Private agreement design

Based onTCP Application layer protocols are generally divided into buns and packages( asHTTP),IM Agreements are no exception。 So it's common practice: Set the length of the binary head, Scalable variable-length package, The package body can use text such asProtobuf、MessagePack、JSON、XML Protocols that scale well, such as。 The package head is responsible for transmission and parsing efficiency, is a common part of all packages, Non-business related。 Package body guarantees scalability, Business-related。 A typical Binary protocol as follows:

| Field | length | message_id | version | type | data | | | :-: | :-: | :-: | :-: | :-: | :-: | | Type | int | int | byte | int | byte[] | | Number of bytes | 4 | 4 | 1 | 4 | n |

1. length: the length of the packet, informing the server how long the packet data is to be received.

2. message_id: message ID, due to the complexity of the network, the interaction between the client and the server may not be guaranteed to reach the message, so it needs to be retransmitted to ensure that, in order to avoid duplication of messages, the unique identifier of the message can be used to de-duplicate;

3. version: the message version number, as the binary format is not scalable, if the field is to be extended, the old protocol is not compatible, so there is usually a version field used to distinguish the version.

4. type: message type, used to distinguish message packages with different functions, such as key exchange messages, heartbeat messages, business messages, error return messages, push messages, etc..

5. data: packet body data, variable length for different services.

Problems with sticky bales

It is worth mentioning that since TCP is based on streaming data transmission, there is the problem of "sticky packets", which means that a complete packet of message data is not received in one reception. As an example, suppose that the server sends 3 packet messages in sequence, as represented in the following figure.
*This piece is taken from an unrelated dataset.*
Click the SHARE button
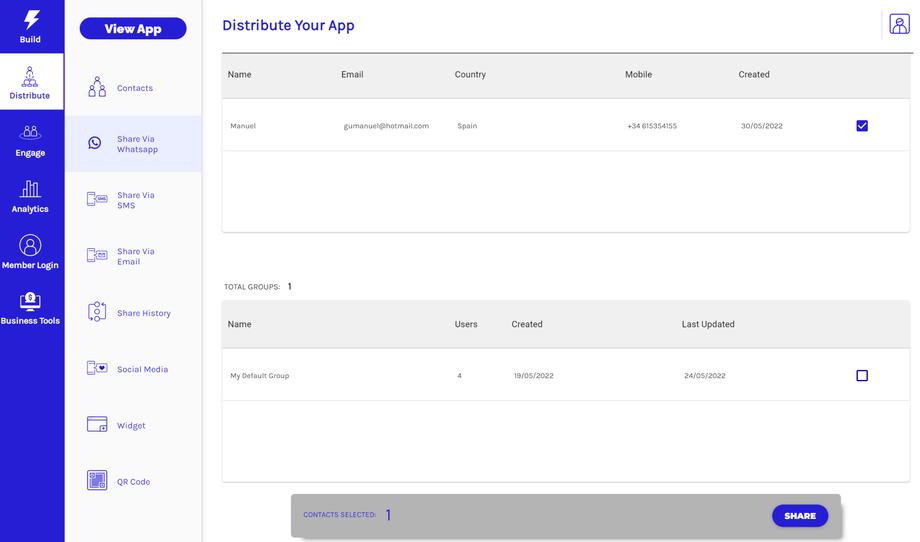The image size is (920, 542). [x=799, y=516]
However, the data read by the client is likely to be split into the following pieces.

This is the so-called "sticky packet" problem, the solution is generally the following two: 1, the message packet header contains a field indicating the total length of the message packet (or the length of the message packet body), the above example of length is the use of this scheme; 2, the end of the packet to add a special separator, such as the end of each message to add a carriage return line feed (such as FTP protocol) or a specific character as a message separator, the receiver through the special separator to cut the message, such as the above example can be modified to the following format: | Field | length | message_id | version | type | data_length | data | delmiter | | | :-: | :-: | :-: | :-: | :-: | :-: | :-: | :-: | | Type | int | int | byte | int | int | byte[] | byte| | Number of bytes | 4 | 4 | 1 | 4 | 4 | n | 1 |

Where delmiter can be fixed to a special character such as "@", delmiter should be as small as possible to reduce traffic usage. In addition, since the package body may contain delimiters, the delmiter needs to be escaped to prevent parsing errors, so it is generally more recommended to use the first option to solve the "sticky package" problem.
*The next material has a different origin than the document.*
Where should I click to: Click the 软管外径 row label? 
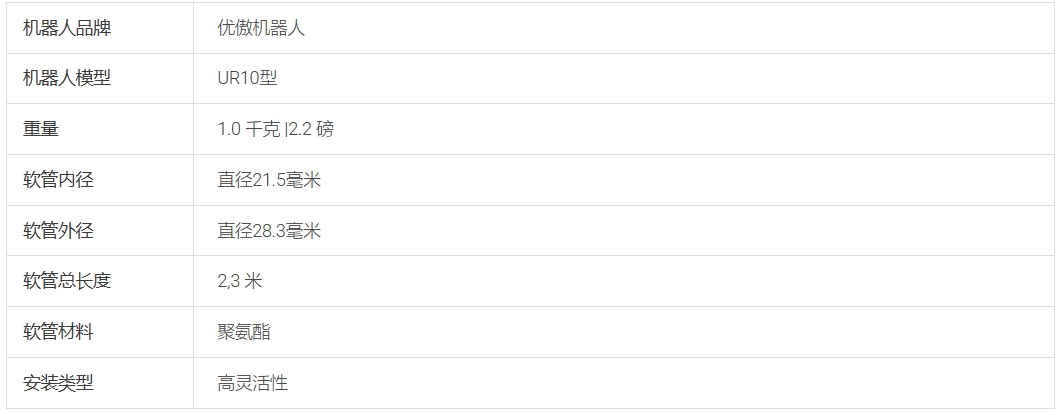[x=58, y=231]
Package headers and package tails contain subpackage separators: I have come across a number of projects in the past where this method of subpackaging was used in the agreement, and the above analysis of the "sticky package" problem shows that this practice will only waste traffic, not more benefits.

Serialization selection

The package body can use text such as Protobuf, MessagePack, JSON, XML and other protocols with good extensibility, but we recommend giving preference to Protobuf. There is also a lot of discussion on the choice of serialization and deserialization schemes on the Internet, so we won't go into it here, which is the current choice of mainstream IM. Protobuf Advantages.

  1. Standard IDL and IDL compiler, which makes it very engineer friendly.
  2. Serialized data is very clean and compact, serialized to 1/10 the size of json, 1/20 the size of xml format, and 1/10 the size of binary serialization.
  3. Very fast parsing, about 20 - 100 times faster than the XML counterpart.
  4. Very user-friendly dynamic libraries are provided, use is very brief, and deserialization requires only one line of code.

Scenarios for which Protobuf is suitable.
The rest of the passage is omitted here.